[GOAL OF THE EXERCISE]
In the records below, find the line containing "The height and width of the screenshot is (755, 895)." and the line containing "Given: Click the red annotation arrow"; please repeat exactly the lines from one to the other, both included, and nothing more.

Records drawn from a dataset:
****************
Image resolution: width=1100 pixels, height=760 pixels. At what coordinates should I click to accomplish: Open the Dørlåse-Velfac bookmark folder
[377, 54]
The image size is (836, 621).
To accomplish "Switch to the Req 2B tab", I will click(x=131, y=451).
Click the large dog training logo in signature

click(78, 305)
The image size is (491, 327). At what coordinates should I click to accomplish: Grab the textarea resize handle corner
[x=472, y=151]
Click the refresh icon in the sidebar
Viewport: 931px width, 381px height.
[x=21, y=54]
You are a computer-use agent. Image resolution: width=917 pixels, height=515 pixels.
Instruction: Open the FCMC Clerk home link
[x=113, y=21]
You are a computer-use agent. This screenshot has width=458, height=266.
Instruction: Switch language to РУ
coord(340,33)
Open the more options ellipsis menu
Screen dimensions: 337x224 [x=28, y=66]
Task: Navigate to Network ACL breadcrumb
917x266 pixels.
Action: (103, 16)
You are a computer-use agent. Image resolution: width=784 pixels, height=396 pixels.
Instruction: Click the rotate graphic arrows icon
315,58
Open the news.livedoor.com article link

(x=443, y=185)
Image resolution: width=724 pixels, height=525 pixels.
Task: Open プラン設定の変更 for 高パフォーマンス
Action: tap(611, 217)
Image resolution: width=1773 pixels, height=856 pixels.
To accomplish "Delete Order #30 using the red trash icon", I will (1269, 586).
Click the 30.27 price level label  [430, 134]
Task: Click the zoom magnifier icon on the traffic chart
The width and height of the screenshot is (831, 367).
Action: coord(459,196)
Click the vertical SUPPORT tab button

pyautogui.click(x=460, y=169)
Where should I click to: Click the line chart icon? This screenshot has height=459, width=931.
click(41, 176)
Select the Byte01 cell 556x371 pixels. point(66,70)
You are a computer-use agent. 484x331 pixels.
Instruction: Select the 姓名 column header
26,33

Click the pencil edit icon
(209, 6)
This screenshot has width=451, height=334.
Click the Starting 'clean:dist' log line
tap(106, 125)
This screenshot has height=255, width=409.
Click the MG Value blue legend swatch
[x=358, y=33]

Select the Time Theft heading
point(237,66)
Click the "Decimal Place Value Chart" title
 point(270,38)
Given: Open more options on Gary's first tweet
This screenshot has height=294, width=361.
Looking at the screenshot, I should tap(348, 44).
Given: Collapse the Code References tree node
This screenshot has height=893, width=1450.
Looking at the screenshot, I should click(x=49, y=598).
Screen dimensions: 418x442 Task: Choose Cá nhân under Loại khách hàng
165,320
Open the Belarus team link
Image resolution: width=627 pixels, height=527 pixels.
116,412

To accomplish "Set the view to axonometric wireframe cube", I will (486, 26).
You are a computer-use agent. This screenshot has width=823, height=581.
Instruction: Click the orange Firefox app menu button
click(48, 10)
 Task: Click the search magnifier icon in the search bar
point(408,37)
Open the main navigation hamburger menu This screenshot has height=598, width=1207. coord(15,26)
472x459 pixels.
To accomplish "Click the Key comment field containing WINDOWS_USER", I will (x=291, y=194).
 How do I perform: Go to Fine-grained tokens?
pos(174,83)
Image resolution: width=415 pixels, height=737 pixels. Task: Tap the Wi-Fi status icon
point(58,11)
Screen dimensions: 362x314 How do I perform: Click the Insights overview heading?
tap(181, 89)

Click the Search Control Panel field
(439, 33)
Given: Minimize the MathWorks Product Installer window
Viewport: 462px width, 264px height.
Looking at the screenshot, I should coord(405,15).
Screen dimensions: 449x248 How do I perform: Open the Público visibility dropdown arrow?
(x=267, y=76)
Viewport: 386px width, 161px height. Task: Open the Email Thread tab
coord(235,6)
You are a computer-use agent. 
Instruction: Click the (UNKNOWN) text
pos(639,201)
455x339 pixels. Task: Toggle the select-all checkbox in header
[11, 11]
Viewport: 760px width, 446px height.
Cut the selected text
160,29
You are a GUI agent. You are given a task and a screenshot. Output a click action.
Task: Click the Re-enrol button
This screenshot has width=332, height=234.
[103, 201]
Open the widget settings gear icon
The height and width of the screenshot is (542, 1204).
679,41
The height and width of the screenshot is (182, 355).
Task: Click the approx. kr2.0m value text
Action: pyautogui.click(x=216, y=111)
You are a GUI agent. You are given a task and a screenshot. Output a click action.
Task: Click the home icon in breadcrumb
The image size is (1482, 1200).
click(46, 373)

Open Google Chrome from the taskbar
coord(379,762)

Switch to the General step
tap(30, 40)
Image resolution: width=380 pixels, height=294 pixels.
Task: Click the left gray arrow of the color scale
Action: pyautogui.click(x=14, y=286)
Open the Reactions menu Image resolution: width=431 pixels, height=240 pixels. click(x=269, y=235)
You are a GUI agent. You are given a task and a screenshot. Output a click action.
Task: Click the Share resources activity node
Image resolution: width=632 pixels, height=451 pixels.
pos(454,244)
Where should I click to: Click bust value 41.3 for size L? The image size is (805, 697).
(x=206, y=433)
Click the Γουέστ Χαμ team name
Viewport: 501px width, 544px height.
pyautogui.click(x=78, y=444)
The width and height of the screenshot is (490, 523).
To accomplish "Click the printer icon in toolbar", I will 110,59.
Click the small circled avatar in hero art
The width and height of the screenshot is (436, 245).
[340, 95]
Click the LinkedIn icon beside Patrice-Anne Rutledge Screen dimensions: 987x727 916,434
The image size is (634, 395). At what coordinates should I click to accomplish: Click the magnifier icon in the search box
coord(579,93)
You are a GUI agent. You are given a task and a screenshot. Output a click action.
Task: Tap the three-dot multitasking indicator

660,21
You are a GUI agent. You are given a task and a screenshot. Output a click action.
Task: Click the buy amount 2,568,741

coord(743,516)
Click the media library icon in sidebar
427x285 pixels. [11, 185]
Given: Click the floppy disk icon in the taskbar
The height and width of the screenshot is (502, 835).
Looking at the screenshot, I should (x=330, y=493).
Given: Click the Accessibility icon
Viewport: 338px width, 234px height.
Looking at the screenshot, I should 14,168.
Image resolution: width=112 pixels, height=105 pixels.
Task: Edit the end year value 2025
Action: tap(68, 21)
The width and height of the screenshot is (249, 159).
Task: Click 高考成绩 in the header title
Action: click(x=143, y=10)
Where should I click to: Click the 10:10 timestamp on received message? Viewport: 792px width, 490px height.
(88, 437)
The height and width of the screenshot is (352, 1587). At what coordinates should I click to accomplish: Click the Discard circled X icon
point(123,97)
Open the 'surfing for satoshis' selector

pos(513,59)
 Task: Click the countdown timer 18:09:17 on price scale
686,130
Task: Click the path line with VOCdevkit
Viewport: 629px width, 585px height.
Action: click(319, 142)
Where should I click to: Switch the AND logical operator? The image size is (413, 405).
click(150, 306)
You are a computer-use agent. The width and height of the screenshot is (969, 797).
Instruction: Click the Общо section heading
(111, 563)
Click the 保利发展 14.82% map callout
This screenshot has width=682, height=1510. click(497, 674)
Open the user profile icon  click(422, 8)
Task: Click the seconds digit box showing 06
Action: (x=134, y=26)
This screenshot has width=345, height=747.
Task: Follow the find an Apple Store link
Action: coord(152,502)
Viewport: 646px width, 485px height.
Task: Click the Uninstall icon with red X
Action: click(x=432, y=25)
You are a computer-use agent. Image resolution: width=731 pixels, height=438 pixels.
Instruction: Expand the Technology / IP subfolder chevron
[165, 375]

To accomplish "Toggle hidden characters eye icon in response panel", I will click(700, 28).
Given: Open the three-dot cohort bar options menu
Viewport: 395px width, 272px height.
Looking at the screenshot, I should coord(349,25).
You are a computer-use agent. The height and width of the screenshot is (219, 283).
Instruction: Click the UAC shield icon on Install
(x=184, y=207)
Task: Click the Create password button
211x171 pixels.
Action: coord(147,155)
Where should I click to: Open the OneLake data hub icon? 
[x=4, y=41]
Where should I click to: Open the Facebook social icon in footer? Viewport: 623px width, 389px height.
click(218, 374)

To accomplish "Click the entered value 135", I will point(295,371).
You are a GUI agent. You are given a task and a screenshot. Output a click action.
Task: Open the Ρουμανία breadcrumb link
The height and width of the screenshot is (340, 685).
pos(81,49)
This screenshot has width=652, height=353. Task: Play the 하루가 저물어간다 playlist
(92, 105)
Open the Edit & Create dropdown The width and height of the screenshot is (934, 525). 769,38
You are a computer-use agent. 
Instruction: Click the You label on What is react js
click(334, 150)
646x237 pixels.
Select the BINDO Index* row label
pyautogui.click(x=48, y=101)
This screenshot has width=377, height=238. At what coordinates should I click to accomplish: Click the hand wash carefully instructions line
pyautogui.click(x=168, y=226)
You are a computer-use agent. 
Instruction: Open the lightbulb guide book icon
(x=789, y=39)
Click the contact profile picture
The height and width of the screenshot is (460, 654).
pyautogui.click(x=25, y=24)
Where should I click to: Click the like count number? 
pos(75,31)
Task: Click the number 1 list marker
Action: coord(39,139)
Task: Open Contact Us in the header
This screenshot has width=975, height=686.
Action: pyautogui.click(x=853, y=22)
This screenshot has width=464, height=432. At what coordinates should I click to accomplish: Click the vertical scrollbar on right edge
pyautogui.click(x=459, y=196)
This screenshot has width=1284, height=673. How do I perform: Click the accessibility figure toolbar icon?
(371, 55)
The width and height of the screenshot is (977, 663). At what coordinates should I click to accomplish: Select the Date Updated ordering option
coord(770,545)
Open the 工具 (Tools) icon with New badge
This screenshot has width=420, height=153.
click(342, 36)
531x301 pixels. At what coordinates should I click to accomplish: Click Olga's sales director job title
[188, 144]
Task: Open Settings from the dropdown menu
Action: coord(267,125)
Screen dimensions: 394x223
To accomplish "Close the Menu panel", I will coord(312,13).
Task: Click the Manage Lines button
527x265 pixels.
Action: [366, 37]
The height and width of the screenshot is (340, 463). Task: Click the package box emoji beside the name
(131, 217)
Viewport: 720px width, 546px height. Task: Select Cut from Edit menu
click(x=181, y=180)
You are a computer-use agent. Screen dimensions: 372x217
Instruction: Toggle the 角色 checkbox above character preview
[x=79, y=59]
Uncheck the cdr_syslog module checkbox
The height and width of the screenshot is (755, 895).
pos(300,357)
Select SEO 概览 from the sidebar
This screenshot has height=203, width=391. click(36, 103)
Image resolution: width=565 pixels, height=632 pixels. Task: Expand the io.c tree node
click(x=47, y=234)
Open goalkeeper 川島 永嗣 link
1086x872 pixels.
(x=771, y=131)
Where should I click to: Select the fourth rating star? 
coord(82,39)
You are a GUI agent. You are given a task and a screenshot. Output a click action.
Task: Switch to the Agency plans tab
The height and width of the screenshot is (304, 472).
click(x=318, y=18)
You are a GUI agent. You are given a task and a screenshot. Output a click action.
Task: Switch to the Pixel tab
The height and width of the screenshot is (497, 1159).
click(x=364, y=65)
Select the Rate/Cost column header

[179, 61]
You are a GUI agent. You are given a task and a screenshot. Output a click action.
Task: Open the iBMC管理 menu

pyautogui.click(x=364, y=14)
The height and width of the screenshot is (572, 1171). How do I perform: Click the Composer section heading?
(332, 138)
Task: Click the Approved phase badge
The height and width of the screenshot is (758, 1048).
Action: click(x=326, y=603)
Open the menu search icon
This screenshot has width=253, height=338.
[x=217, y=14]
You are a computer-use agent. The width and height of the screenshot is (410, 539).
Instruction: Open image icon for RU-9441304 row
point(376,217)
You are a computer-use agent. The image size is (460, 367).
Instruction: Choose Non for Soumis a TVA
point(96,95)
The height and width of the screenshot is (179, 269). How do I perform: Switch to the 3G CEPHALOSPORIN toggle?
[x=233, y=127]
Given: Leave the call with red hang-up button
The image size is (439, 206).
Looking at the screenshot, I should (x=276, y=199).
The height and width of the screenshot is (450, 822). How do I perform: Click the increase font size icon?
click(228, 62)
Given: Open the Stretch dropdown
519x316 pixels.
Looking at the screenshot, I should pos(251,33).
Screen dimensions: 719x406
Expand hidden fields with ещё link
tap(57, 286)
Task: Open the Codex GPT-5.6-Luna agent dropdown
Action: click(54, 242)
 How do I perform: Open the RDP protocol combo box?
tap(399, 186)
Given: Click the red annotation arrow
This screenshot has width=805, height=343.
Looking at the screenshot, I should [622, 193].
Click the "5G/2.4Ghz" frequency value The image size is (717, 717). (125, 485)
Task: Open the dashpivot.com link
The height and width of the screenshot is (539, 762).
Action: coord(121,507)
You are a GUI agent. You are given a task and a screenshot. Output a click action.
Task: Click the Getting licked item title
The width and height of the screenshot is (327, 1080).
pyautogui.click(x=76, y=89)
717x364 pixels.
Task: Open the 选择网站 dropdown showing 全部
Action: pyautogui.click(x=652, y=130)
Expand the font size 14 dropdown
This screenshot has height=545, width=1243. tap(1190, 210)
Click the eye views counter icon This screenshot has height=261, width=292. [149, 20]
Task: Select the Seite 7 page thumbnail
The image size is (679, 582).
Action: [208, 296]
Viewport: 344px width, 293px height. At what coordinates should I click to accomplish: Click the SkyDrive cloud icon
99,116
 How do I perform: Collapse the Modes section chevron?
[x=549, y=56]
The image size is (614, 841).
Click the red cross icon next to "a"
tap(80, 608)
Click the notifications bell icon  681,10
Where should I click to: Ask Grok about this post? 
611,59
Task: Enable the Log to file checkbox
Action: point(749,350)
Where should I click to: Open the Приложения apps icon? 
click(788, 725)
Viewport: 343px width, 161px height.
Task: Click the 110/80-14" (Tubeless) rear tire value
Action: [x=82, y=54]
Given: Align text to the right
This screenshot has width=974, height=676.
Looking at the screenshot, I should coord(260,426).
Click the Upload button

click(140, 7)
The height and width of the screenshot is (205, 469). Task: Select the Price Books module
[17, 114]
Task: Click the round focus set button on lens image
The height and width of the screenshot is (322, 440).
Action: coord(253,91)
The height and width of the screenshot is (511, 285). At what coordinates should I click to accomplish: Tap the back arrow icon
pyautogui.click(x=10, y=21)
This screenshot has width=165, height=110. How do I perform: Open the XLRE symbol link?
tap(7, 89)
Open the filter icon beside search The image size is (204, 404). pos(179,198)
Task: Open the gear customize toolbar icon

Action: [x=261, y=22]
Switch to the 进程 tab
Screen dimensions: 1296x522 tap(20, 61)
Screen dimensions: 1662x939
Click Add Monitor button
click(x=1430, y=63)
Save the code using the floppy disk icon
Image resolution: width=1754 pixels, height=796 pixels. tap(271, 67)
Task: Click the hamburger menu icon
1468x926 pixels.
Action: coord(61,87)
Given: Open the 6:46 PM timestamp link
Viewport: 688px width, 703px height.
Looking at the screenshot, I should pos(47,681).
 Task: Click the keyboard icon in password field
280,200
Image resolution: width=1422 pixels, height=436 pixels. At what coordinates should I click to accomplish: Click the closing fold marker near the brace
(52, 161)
****************
[EXERCISE OUTPUT]
The height and width of the screenshot is (755, 895).
pos(300,357)
Select SEO 概览 from the sidebar
This screenshot has height=203, width=391. click(36, 103)
Image resolution: width=565 pixels, height=632 pixels. Task: Expand the io.c tree node
click(x=47, y=234)
Open goalkeeper 川島 永嗣 link
1086x872 pixels.
(x=771, y=131)
Where should I click to: Select the fourth rating star? 
coord(82,39)
You are a GUI agent. You are given a task and a screenshot. Output a click action.
Task: Switch to the Agency plans tab
The height and width of the screenshot is (304, 472).
click(x=318, y=18)
You are a GUI agent. You are given a task and a screenshot. Output a click action.
Task: Switch to the Pixel tab
The height and width of the screenshot is (497, 1159).
click(x=364, y=65)
Select the Rate/Cost column header

[179, 61]
You are a GUI agent. You are given a task and a screenshot. Output a click action.
Task: Open the iBMC管理 menu

pyautogui.click(x=364, y=14)
The height and width of the screenshot is (572, 1171). How do I perform: Click the Composer section heading?
(332, 138)
Task: Click the Approved phase badge
The height and width of the screenshot is (758, 1048).
Action: click(x=326, y=603)
Open the menu search icon
This screenshot has width=253, height=338.
[x=217, y=14]
You are a computer-use agent. The width and height of the screenshot is (410, 539).
Instruction: Open image icon for RU-9441304 row
point(376,217)
You are a computer-use agent. The image size is (460, 367).
Instruction: Choose Non for Soumis a TVA
point(96,95)
The height and width of the screenshot is (179, 269). How do I perform: Switch to the 3G CEPHALOSPORIN toggle?
[x=233, y=127]
Given: Leave the call with red hang-up button
The image size is (439, 206).
Looking at the screenshot, I should (x=276, y=199).
The height and width of the screenshot is (450, 822). How do I perform: Click the increase font size icon?
click(228, 62)
Given: Open the Stretch dropdown
519x316 pixels.
Looking at the screenshot, I should pos(251,33).
Screen dimensions: 719x406
Expand hidden fields with ещё link
tap(57, 286)
Task: Open the Codex GPT-5.6-Luna agent dropdown
Action: click(54, 242)
 How do I perform: Open the RDP protocol combo box?
tap(399, 186)
Given: Click the red annotation arrow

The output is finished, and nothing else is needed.